INPUT MATERIAL:
▼▼▼

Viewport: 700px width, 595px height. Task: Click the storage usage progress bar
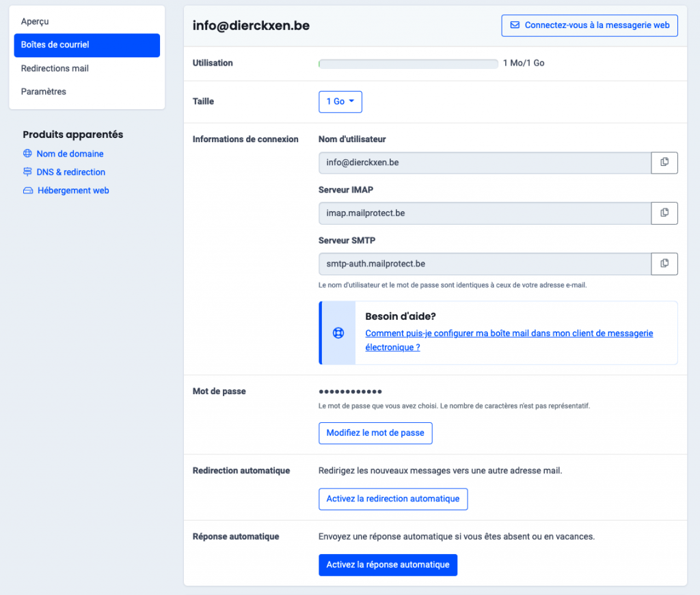coord(408,64)
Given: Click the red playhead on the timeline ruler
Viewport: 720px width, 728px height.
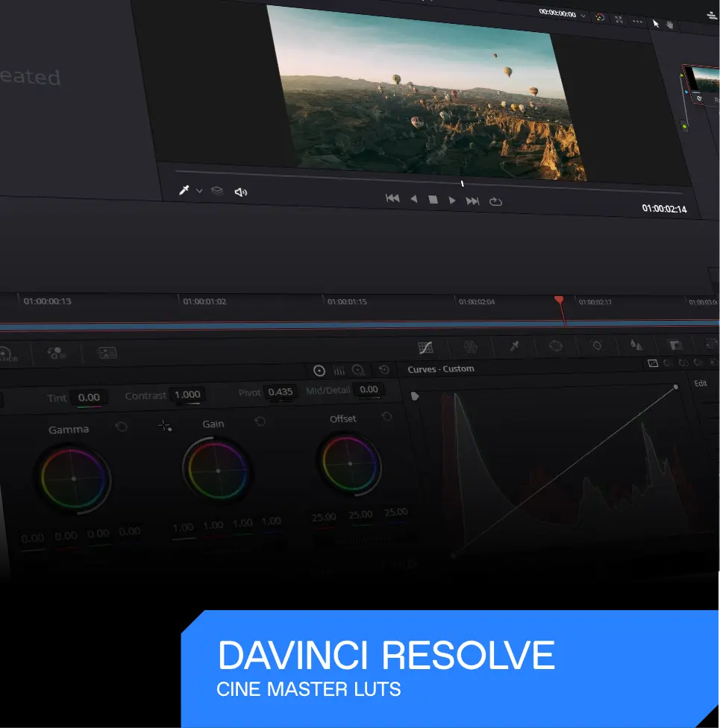Looking at the screenshot, I should pos(559,300).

▲▲▲

TASK BRIEF: Repeat the data above exactly, leaving out any pictures it holds.

RESPONSE TO THIS EXERCISE:
Viewport: 700px width, 595px height. Task: Click the storage usage progress bar
coord(408,64)
Given: Click the red playhead on the timeline ruler
Viewport: 720px width, 728px height.
Looking at the screenshot, I should pos(559,300).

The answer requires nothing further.